Now imagine you’re Can, or really any of the musicians of the nebulous collection of bands and musicians from Germany (often referred to as “Krautrock,” outside Germany, much to the dismay of the musicians themselves, heretofore referred to as “Kosmiche,” German for “Cosmic”) who were children during World War II and whose parents and pastors and entire communities were complicit, either directly as functionaries of the NAZIs, or by simply not actively working against Hitler’s regime while they were on the rise. The members of Can, like many of the Kosmiche movement were progressive thinkers and artists who believed in a far more cosmopolitan vision for their country and took part in many of the struggles for social justice that were rampant in the 1960s (and continue now of course.) These musicians and bands wanted to create music that was not simply mimicry of Western rock and roll, nor a perpetuation of the cheesy “Schlager” music that was their parents’ version of the Pat Boone-type here in the US, safe, boring and inoffensive.

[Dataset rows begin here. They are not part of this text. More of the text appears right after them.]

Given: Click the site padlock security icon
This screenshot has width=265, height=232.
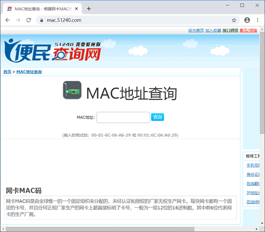Looking at the screenshot, I should (41, 20).
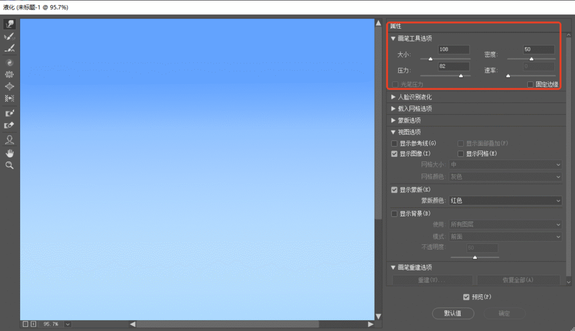
Task: Open the 蒙版颜色 dropdown showing 红色
Action: [x=505, y=201]
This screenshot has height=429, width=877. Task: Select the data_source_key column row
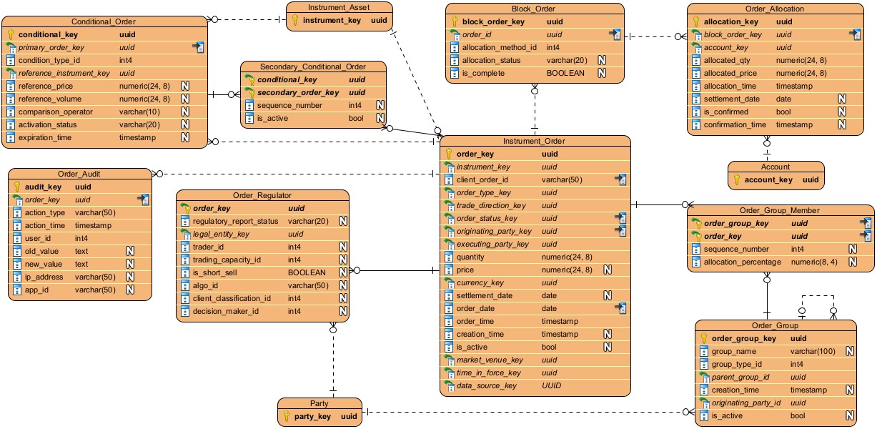click(x=485, y=385)
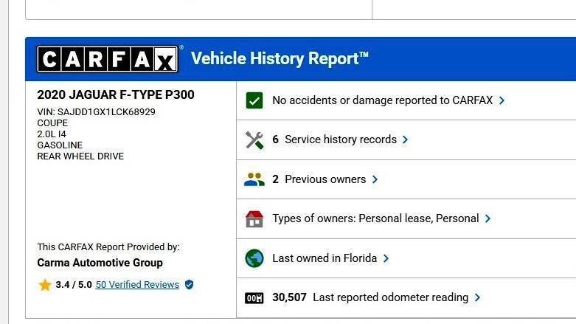Open the 6 Service history records row

click(x=406, y=139)
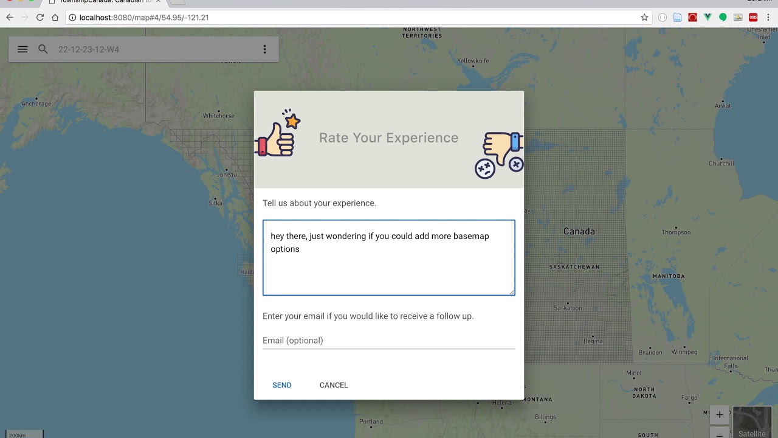This screenshot has height=438, width=778.
Task: Zoom in the map with plus button
Action: (x=719, y=415)
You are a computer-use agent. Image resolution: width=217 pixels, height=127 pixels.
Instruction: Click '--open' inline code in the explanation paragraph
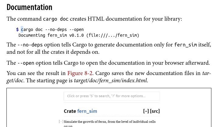pyautogui.click(x=25, y=63)
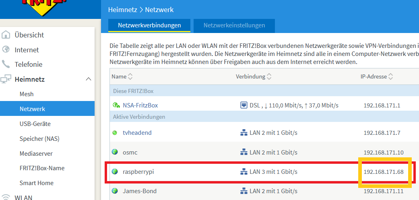419x200 pixels.
Task: Click the LAN icon in osmc row
Action: (x=244, y=153)
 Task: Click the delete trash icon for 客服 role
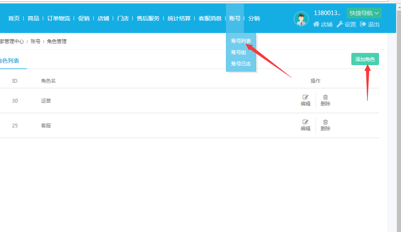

As a fan of Can I consider them a fundamental part of the great continuum of popular rock, though they are certainly not “popular” in the general way that we think of “Pop” here in our top-40-addled country, and they only had one or two hits in Europe during their entire decade-plus existence. Their particular brand of “rock” is informed by early spacey sci-fi soundtracks, the musique concrete experiments of Stockhausen, jazz, funk and sounds from around the world, and they would have an influence on tons of bands, from the early punks and New Wave bands until now. 

“Future Days” is my favorite Can record because, although it is only a total of four tracks, they are a perfect example of all that Can do particularly well. To my ears, THIS record is the exemplar of the Can sound: spacey soundscapes and mutant-funk, epic ambient lunar guitar filigree and hard driving primordial rhythms, all ornamented with the hazy, sweet lilting vocals of Damo Suzuki, (A Japanese hippy they met a few years before while he was busking.) This would be the last Can album to feature Damo who has said that he was happy this was their last because they had finally captured all that they were aiming for musically on this record. I for one, wholeheartedly agree. If you’ve never checked this out, I’m actually a little envious, because you have a whole new musical world to explore. Dim the lights, turn up loud and dream awake, as Damo sings in the album opener, “For the sake of future days…”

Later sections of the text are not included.